--- Source extract Enclosed Below ---

Casting aside any 'picture-book' notions held by us English of Edinburgh Castle on tins of Walker's Shortbread, Boyle pitches us immediately into the netherworld of Auld Reekie (albeit most of the film was actually shot in Glasgow), a world of teenage boredom, petty criminals, drug dependency and self-deprecating nationalism as Ewan McGregor's Renton and Ewen Bremner's Spud 'leg it' down Princes Street, shoplifters on the run from the 'polis', all to Iggy's thundering Lust For Life. (In fact, not only does Boyle's masterpiece have one of the greatest opening sequences in cinema, it also has one of the finest conclusion's, this time to Underworld's Born Slippy). As was the case with Welsh's novel (actually a collection of short stories), Boyle's film is essentially a series of vignettes, an expletive-ridden voyage through late-20th century urban decadence, both hilarious and tragic.

Acting-wise, it is difficult to imagine a finer cast (from its time). Not only does McGregor deliver (for me) easily his best screen performance as witty narrator, thinker and addict, but so does Bremner as the naive 'follower', and fellow 'gang' members, Jonny Lee Miler's smooth-talking Sick Boy (his Sean Connery-focused 'cinema narration' is, for me, a highlight) and Robert Carlyle's brutal Begbie ('He's a psycho, but he's a mate, what can you do?'), aren't far behind. That's not all, though - in addition we have Kevin McKidd as 'abstainer' (but ultimately, 'unlucky'), Tommy, Kelly Macdonald as 'underage' Diane, the great Peter Mullan as dealer Swanney and James Cosmo as Renton's father, as well as Shirley Henderson putting in a cameo appearance and even Welsh himself turning up as another dealer, Mikey Forrester.

--- End of Enclosed Source extract ---
--- Data for review Enclosed Below ---

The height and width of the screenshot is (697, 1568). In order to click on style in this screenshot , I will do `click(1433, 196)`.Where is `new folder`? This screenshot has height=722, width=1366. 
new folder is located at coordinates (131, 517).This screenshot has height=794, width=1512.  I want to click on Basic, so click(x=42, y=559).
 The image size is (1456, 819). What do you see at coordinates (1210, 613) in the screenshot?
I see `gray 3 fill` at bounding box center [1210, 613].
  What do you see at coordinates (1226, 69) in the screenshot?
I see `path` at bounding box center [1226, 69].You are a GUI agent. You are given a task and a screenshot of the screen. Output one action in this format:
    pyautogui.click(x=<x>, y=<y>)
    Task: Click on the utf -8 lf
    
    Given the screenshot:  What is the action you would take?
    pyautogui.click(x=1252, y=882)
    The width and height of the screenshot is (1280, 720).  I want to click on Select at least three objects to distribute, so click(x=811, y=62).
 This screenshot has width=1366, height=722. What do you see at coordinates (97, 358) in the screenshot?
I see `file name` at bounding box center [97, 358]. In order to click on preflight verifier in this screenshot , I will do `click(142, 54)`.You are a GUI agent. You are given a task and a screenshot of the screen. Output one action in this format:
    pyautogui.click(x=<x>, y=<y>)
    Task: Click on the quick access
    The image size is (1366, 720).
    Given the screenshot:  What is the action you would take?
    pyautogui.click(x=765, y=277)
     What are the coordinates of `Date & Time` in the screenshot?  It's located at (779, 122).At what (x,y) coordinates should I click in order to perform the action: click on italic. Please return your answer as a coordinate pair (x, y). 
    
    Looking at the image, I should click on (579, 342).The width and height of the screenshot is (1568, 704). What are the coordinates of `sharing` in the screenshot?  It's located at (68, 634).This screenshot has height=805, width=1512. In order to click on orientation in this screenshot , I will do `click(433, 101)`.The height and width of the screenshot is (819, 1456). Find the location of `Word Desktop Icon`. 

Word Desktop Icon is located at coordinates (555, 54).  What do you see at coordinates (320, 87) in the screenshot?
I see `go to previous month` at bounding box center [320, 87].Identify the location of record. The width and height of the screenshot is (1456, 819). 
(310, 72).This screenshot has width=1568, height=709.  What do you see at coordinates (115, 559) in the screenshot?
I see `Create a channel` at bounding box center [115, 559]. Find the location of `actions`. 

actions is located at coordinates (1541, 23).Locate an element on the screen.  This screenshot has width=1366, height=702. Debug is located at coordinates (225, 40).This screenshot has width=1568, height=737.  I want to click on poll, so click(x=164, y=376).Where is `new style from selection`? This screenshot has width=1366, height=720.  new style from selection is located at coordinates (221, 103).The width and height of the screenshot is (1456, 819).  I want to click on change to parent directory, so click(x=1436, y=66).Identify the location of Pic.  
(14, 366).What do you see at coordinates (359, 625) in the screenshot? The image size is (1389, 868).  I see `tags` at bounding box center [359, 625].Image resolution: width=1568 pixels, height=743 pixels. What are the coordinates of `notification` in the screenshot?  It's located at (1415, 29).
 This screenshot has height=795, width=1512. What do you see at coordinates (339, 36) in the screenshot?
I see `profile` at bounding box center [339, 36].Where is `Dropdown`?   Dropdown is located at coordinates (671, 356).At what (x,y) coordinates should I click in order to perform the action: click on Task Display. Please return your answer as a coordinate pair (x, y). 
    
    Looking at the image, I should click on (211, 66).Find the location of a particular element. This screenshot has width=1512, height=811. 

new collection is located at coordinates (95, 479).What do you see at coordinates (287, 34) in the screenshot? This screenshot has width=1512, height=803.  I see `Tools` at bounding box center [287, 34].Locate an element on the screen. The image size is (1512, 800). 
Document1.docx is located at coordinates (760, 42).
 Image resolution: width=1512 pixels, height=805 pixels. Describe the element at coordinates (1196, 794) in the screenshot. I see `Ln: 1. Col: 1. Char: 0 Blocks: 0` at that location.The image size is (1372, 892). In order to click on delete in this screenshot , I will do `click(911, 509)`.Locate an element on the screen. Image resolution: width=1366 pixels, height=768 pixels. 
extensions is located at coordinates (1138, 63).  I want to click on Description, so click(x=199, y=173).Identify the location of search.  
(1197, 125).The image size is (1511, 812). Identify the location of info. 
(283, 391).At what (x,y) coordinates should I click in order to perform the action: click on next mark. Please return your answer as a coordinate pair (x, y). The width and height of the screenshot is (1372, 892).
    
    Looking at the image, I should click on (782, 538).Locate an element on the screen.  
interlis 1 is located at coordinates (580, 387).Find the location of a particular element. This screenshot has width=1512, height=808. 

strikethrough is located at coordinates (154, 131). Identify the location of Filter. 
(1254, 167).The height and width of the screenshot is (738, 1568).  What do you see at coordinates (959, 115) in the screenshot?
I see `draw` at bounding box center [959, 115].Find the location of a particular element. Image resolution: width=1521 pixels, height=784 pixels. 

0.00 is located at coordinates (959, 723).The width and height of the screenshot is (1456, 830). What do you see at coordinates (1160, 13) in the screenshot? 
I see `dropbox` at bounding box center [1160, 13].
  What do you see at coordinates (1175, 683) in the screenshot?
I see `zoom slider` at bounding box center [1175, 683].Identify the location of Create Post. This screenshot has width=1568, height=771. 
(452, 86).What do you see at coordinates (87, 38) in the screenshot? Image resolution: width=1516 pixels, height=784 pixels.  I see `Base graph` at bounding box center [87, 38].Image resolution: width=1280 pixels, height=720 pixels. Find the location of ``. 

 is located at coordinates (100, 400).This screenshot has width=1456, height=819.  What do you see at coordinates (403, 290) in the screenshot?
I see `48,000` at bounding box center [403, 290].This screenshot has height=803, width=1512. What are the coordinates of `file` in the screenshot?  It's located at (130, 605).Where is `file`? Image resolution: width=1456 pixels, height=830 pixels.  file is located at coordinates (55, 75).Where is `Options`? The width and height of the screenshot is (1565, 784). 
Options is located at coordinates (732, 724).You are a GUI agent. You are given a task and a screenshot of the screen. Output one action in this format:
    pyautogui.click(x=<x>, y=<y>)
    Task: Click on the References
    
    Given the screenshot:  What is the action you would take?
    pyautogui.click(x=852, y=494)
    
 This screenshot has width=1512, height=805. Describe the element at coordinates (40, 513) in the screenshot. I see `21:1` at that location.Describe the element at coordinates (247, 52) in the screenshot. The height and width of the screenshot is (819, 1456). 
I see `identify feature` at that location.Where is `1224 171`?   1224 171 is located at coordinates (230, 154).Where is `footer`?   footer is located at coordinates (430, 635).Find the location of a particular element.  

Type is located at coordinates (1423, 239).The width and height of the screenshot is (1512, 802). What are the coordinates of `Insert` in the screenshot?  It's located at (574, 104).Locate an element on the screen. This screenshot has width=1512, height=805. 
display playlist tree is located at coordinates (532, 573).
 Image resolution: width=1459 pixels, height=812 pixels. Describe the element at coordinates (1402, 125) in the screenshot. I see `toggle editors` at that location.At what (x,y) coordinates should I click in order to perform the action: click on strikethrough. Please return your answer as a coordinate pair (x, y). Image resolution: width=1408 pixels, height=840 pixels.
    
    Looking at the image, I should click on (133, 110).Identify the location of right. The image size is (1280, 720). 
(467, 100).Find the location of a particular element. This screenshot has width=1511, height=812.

--- End of Enclosed Data for review ---

■ Work task 1:
Retype the part of the film review starting with "Casting aside any" and going on through "hilarious and tragic.".
■ Work task 2:
Using the film review, answer these:
(a) Where was most of the film actually shot?
(b) Which song plays over the film's conclusion?
(c) What character does Welsh himself play?

■ Final answer 1:
Casting aside any 'picture-book' notions held by us English of Edinburgh Castle on tins of Walker's Shortbread, Boyle pitches us immediately into the netherworld of Auld Reekie (albeit most of the film was actually shot in Glasgow), a world of teenage boredom, petty criminals, drug dependency and self-deprecating nationalism as Ewan McGregor's Renton and Ewen Bremner's Spud 'leg it' down Princes Street, shoplifters on the run from the 'polis', all to Iggy's thundering Lust For Life. (In fact, not only does Boyle's masterpiece have one of the greatest opening sequences in cinema, it also has one of the finest conclusion's, this time to Underworld's Born Slippy). As was the case with Welsh's novel (actually a collection of short stories), Boyle's film is essentially a series of vignettes, an expletive-ridden voyage through late-20th century urban decadence, both hilarious and tragic.

■ Final answer 2:
(a) Glasgow
(b) Underworld's Born Slippy
(c) Mikey Forrester, a dealer